◆ **Instructions to follow**:
Everything from the line with "Viewport: 785px width, 563px" through the end of the entries must be transcribed exactly; no other lines belong in the answer.

Supplied entries below:

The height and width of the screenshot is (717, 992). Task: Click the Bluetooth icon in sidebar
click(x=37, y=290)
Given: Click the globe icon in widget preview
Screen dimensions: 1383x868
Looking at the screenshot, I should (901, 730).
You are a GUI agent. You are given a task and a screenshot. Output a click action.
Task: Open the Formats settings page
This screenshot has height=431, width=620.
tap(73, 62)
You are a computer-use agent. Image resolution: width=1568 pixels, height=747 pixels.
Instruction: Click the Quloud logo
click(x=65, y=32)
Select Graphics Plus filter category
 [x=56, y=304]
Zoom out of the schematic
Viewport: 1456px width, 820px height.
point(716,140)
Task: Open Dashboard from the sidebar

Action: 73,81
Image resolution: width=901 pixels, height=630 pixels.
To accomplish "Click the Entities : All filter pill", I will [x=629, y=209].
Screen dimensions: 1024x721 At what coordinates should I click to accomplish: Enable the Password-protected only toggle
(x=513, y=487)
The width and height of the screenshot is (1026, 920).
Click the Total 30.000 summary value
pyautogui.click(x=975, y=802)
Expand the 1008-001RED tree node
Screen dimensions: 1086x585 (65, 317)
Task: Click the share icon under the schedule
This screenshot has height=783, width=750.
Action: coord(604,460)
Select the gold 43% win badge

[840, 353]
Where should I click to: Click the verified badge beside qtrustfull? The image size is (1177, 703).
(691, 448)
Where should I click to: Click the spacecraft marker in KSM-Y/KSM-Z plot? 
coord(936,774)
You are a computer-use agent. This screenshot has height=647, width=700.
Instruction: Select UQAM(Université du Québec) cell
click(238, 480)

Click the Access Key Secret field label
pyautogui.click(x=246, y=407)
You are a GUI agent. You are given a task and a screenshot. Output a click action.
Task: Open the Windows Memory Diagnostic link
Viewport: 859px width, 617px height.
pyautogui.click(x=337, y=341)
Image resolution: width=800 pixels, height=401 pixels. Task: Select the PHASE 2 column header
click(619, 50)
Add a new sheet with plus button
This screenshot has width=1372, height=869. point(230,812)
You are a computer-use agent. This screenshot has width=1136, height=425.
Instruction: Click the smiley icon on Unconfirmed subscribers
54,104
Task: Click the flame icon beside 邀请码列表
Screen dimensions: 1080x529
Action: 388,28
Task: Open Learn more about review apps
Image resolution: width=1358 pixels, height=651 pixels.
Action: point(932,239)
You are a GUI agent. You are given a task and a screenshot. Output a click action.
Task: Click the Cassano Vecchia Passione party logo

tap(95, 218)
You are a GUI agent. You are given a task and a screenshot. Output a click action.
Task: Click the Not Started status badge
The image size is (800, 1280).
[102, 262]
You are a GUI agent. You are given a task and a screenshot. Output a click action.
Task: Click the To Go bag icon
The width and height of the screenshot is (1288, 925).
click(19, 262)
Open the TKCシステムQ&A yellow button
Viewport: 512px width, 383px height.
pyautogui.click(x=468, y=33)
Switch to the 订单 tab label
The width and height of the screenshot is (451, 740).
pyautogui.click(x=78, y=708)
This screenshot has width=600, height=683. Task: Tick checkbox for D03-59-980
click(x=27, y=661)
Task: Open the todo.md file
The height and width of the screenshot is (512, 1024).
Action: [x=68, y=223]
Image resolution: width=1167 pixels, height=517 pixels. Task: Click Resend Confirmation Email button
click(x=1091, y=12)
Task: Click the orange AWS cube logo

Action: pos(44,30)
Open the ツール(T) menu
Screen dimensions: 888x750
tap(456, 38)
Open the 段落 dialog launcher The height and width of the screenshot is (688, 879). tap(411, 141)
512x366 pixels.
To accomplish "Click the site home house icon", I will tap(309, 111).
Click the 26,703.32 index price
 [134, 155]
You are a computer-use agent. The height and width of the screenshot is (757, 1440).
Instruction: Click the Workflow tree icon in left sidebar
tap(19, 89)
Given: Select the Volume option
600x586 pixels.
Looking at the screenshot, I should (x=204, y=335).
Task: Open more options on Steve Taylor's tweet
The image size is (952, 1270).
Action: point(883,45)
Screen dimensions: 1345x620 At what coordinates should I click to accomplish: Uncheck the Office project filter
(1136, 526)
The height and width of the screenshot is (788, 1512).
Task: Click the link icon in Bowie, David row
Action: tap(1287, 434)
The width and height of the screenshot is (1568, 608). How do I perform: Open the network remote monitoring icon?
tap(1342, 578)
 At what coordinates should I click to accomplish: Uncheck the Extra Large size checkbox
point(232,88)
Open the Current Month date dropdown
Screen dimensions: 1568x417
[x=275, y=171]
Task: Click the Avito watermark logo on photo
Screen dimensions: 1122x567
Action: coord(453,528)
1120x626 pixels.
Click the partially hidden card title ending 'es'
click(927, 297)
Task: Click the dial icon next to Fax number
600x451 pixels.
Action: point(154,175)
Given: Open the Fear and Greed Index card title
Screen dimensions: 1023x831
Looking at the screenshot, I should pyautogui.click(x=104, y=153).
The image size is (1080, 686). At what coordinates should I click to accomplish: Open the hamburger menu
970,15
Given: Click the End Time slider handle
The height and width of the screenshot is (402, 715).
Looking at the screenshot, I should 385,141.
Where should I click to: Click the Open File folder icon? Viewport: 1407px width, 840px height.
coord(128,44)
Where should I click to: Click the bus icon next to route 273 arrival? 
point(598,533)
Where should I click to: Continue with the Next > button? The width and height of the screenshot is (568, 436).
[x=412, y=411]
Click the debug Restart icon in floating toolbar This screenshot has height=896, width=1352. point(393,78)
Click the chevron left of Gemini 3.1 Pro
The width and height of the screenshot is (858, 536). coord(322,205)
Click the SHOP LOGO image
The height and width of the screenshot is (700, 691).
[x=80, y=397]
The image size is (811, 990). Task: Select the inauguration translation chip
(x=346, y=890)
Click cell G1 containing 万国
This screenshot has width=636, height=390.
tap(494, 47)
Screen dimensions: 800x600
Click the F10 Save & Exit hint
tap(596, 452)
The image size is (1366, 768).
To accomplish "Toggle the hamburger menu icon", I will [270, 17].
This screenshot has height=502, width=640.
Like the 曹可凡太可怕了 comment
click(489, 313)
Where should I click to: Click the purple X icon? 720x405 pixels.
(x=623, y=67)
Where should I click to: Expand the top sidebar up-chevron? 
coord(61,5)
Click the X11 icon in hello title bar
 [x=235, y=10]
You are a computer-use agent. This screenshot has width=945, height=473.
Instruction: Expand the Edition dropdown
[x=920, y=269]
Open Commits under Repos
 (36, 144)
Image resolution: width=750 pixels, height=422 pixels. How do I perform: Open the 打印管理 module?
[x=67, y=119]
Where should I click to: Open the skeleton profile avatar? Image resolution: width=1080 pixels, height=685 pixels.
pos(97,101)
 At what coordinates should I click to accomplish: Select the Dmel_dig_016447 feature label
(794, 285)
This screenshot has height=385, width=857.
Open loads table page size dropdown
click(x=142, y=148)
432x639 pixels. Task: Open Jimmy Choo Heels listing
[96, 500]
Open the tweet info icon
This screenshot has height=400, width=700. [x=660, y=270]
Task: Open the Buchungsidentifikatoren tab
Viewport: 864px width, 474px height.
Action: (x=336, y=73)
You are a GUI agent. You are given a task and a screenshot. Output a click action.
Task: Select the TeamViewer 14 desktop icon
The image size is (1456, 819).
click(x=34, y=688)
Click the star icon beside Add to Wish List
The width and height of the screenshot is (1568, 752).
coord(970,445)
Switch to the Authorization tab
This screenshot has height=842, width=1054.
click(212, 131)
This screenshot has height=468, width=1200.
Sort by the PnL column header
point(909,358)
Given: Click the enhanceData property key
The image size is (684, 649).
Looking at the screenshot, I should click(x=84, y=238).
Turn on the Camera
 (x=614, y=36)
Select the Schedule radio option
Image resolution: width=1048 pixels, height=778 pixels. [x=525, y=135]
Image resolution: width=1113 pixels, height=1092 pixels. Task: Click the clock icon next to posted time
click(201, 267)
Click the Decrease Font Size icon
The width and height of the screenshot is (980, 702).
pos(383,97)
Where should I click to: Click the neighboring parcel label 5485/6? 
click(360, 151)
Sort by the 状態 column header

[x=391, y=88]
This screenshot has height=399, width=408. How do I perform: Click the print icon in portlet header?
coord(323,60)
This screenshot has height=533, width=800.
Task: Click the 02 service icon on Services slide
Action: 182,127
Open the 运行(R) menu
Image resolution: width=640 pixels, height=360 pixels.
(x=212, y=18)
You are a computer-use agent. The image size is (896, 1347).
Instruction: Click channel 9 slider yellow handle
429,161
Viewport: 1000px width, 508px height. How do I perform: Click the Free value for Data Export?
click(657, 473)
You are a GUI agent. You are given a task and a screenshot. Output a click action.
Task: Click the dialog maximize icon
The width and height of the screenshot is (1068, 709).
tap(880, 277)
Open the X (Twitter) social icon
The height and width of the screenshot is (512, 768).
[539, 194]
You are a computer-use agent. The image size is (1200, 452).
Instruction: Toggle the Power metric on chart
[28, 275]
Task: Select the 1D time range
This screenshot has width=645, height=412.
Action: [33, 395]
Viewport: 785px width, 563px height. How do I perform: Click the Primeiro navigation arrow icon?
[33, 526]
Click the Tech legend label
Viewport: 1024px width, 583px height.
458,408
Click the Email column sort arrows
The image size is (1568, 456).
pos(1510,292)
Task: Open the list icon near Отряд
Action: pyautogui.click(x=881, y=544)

End of Supplied entries.

◆ **Output below**:
Viewport: 785px width, 563px height. How do I perform: Click the Primeiro navigation arrow icon?
[33, 526]
Click the Tech legend label
Viewport: 1024px width, 583px height.
458,408
Click the Email column sort arrows
The image size is (1568, 456).
pos(1510,292)
Task: Open the list icon near Отряд
Action: pyautogui.click(x=881, y=544)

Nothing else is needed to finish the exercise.